Kaiming Initialization
| Article | |
|---|---|
| Topic area | Deep Learning |
| Prerequisites | Neural Network, Activation Function, Backpropagation |
Overview
Kaiming initialization, also called He initialization, is a weight initialization scheme for deep neural networks designed to keep the variance of activations and gradients approximately constant across layers when the network uses rectified linear units. It was introduced by Kaiming He and colleagues in 2015 as part of work on very deep convolutional networks for image classification.[1] The method draws each weight from a zero-mean distribution whose variance is set to $ 2/n $, where $ n $ is either the number of input units (fan-in) or the number of output units (fan-out) of the layer.
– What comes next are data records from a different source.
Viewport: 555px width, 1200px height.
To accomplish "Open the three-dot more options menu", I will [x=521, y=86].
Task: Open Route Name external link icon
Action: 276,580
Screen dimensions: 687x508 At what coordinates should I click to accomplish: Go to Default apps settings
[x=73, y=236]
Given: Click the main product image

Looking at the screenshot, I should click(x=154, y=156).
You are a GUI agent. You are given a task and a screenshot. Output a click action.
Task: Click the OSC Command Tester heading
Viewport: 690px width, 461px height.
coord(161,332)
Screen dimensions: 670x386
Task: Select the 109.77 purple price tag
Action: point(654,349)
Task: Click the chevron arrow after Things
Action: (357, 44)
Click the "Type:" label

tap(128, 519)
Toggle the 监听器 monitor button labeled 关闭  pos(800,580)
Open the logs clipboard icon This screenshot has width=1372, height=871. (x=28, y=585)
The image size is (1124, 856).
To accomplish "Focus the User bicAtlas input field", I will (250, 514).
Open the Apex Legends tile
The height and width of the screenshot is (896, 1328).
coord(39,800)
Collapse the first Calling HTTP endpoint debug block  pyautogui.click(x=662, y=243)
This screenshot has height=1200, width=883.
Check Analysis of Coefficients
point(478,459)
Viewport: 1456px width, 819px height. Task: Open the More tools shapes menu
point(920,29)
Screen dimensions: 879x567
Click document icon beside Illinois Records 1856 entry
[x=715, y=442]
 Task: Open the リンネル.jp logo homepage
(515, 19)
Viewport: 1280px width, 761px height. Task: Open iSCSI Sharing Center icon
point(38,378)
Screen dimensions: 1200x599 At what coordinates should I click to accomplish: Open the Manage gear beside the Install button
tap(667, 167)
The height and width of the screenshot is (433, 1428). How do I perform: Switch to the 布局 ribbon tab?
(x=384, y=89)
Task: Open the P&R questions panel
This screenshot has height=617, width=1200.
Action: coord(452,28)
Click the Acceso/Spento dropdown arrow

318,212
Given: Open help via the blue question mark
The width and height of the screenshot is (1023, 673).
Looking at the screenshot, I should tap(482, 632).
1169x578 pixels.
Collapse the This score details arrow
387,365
The factor of two compensates for the fact that a ReLU zeros out roughly half of its inputs, which would otherwise halve the signal variance at every layer and cause activations to vanish in deep networks.
Kaiming initialization is the default choice for most modern feed-forward and convolutional architectures that use ReLU or its variants. It is closely related to, and partially supersedes, Xavier Initialization (also called Glorot initialization), which assumed symmetric activations such as $ \tanh $ and used a variance of $ 1/n $. Together, these schemes form the foundation of variance-preserving initialization, a family of methods that made it possible to train networks with dozens or hundreds of layers without resorting to layer-wise pre-training.
Motivation
Before variance-preserving initialization was understood, training deep networks was notoriously unstable. If weights were drawn from a distribution with too large a variance, activations grew exponentially with depth, leading to numerical overflow or saturated nonlinearities. If the variance was too small, activations shrank toward zero and gradients vanished, leaving deep layers unable to learn. The problem is most acute during the early steps of Stochastic Gradient Descent, before any normalization layer has had the chance to adapt.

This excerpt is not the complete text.